VSG Ammerland gastiert am Sonntag am Haarenesch beim Oldenburger TB

Wieviel VSG Ammerland steckt im Oldenburger TB? Wieviel OTB in der VSG? Eine ganze Menge. Mehrere Volleyballer haben schon beim jeweiligen Gegner gespielt. Und vor dem Regionalliga-Derby der beiden Teams an diesem Sonntag (17. Oktober, 16 Uhr) in der Oldenburger Haarenesch-Halle lässt sich sagen: Wenige andere Teams der Liga kennen sich gegenseitig besser!

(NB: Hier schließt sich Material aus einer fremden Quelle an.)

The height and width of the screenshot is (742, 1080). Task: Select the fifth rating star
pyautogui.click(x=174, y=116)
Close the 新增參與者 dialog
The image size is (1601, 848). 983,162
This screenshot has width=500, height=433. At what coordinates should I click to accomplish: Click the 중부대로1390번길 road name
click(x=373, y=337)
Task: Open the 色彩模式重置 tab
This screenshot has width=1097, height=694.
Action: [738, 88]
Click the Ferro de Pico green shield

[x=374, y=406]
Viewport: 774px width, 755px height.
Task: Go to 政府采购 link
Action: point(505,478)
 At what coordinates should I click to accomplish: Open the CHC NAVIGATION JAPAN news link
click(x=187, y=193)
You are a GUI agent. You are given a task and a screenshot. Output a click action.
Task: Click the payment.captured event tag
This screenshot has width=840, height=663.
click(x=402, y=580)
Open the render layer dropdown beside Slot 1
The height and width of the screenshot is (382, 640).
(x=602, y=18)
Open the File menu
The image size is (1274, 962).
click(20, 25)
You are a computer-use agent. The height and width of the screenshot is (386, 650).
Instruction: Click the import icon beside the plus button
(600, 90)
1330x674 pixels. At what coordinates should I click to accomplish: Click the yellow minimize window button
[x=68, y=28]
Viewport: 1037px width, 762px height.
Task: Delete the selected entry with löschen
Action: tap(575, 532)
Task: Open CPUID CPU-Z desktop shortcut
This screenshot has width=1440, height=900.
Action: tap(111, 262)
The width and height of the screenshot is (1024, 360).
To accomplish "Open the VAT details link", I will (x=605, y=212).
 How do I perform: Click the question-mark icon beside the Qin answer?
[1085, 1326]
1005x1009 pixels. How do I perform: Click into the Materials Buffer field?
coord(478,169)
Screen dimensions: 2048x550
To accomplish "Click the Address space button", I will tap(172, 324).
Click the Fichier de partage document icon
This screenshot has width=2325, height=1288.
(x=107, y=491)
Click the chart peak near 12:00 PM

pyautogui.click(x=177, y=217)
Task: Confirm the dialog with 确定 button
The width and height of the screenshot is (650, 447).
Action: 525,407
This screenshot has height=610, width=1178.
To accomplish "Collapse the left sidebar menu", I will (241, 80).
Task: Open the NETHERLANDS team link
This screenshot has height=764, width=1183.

Es ist nicht nur das große Nachbarschafts-Duell der Liga. Es ist am erst zweiten Spieltag schon ein Spitzenspiel, das Richtungen vorgibt. Beide sind mit Siegen gestartet, die Ammerländer mit 3:1 gegen VC Osnabrück, die Oldenburger mit dem gleichen Ergebnis bei Bremen 1860. Die zwölf Vereine der Regionalliga Nordwest sind in zwei Sechser-Staffeln eingeteilt. Jeweils drei aus Nord und Süd kommen zusammen in die Meisterrunde, jeweils drei in die Abstiegsqualifikation. Also, wer gewinnt, der darf den Blick schon mal nach oben richten.

In einem Testspiel kurz vor Saisonstart hat die VSG zwar 4:0 gegen den OTB gewonnen. „Das ist am Sonntag aber bedeutungslos,“ stellt der Ammerländer Trainer Torsten Busch klar. „Es erwartet uns personell, qualitativ und stimmungsmäßig ein ganz anderer Gegner.“ In Außenangreifer Yannik Ahr vom Zweitligisten TuB Bocholt haben die Oldenburger einen sehr starken Spieler dazubekommen. „Und der OTB zaubert im Derby ja gern noch mal weitere Spieler aus dem Hut“, meint Busch mit einem Schmunzeln.

Sein breit aufgestellter und auf fast allen Positionen gleichwertig doppelt besetzter Kader ist im Wettkampfrhythmus geblieben. In der Finalrunde des Nordwestdeutschen Pokals verloren die Ammerländer zuletzt das Halbfinale gegen Zweitligist TV Baden erst im Tiebreak 13:15 und schlugen dann im Spiel um Platz drei den anderen Zweitligisten FC Schüttorf. „Wir sind gut drauf“, leitet Angreifer Timo Pundt folgerichtig ab. Kapitän Jens Zander nickt: „Derbyzeit – wir sind bereit!“Das Derby elektrisiert in der Tat. Über 400 Zuschauer kamen in den zurückliegenden Jahren. Auch diesmal sind die Weichen dazu gestellt. Der Einlass erfolgt nach der 2G-Regel, also ohne Maske und Zuschauerbeschränkung.